• [RECORDED INFORMATION]
▼

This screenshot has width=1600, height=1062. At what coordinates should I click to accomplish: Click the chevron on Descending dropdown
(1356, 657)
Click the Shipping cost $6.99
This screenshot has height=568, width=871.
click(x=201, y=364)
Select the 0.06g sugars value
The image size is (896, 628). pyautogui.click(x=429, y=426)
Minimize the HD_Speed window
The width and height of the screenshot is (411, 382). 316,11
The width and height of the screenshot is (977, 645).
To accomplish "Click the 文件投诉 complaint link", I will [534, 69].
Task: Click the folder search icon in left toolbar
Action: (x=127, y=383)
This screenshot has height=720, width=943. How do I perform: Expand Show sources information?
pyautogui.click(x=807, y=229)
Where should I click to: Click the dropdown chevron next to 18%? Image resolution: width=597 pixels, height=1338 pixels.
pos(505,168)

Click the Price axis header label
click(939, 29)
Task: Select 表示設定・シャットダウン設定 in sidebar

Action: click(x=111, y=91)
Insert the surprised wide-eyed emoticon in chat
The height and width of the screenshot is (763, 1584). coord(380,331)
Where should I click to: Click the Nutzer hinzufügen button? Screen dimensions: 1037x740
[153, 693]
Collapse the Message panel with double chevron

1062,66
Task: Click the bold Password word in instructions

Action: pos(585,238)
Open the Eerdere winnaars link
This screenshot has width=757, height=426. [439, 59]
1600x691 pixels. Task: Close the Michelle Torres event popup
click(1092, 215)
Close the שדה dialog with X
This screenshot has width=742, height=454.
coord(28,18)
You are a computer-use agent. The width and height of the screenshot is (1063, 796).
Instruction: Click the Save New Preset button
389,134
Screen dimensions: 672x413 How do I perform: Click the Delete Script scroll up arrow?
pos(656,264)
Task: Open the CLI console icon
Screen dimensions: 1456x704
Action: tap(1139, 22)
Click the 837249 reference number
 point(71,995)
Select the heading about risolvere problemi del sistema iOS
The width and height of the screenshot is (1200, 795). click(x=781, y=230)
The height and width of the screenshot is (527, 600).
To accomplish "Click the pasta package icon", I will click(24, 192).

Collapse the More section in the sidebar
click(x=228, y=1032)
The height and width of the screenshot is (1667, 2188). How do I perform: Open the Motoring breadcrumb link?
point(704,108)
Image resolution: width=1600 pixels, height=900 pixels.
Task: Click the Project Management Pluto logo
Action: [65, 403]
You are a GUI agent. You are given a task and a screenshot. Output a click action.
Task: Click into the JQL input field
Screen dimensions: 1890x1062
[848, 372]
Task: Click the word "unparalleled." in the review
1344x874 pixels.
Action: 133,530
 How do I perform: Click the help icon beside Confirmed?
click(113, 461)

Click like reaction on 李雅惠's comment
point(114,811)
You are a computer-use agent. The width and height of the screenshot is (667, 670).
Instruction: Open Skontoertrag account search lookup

▲

• [EXERCISE REQUIREMENTS]
Repeat the records above verbatim, every line in its original order.

• [RESPONSE TO THE TASK]
This screenshot has width=1600, height=1062. At what coordinates should I click to accomplish: Click the chevron on Descending dropdown
(1356, 657)
Click the Shipping cost $6.99
This screenshot has height=568, width=871.
click(x=201, y=364)
Select the 0.06g sugars value
The image size is (896, 628). pyautogui.click(x=429, y=426)
Minimize the HD_Speed window
The width and height of the screenshot is (411, 382). 316,11
The width and height of the screenshot is (977, 645).
To accomplish "Click the 文件投诉 complaint link", I will [534, 69].
Task: Click the folder search icon in left toolbar
Action: (x=127, y=383)
This screenshot has height=720, width=943. How do I perform: Expand Show sources information?
pyautogui.click(x=807, y=229)
Where should I click to: Click the dropdown chevron next to 18%? Image resolution: width=597 pixels, height=1338 pixels.
pos(505,168)

Click the Price axis header label
click(939, 29)
Task: Select 表示設定・シャットダウン設定 in sidebar

Action: click(x=111, y=91)
Insert the surprised wide-eyed emoticon in chat
The height and width of the screenshot is (763, 1584). coord(380,331)
Where should I click to: Click the Nutzer hinzufügen button? Screen dimensions: 1037x740
[153, 693]
Collapse the Message panel with double chevron

1062,66
Task: Click the bold Password word in instructions

Action: pos(585,238)
Open the Eerdere winnaars link
This screenshot has width=757, height=426. [439, 59]
1600x691 pixels. Task: Close the Michelle Torres event popup
click(1092, 215)
Close the שדה dialog with X
This screenshot has width=742, height=454.
coord(28,18)
You are a computer-use agent. The width and height of the screenshot is (1063, 796).
Instruction: Click the Save New Preset button
389,134
Screen dimensions: 672x413 How do I perform: Click the Delete Script scroll up arrow?
pos(656,264)
Task: Open the CLI console icon
Screen dimensions: 1456x704
Action: tap(1139, 22)
Click the 837249 reference number
 point(71,995)
Select the heading about risolvere problemi del sistema iOS
The width and height of the screenshot is (1200, 795). click(x=781, y=230)
The height and width of the screenshot is (527, 600).
To accomplish "Click the pasta package icon", I will click(24, 192).

Collapse the More section in the sidebar
click(x=228, y=1032)
The height and width of the screenshot is (1667, 2188). How do I perform: Open the Motoring breadcrumb link?
point(704,108)
Image resolution: width=1600 pixels, height=900 pixels.
Task: Click the Project Management Pluto logo
Action: [65, 403]
You are a GUI agent. You are given a task and a screenshot. Output a click action.
Task: Click into the JQL input field
Screen dimensions: 1890x1062
[848, 372]
Task: Click the word "unparalleled." in the review
1344x874 pixels.
Action: 133,530
 How do I perform: Click the help icon beside Confirmed?
click(113, 461)

Click like reaction on 李雅惠's comment
point(114,811)
You are a computer-use agent. The width and height of the screenshot is (667, 670).
Instruction: Open Skontoertrag account search lookup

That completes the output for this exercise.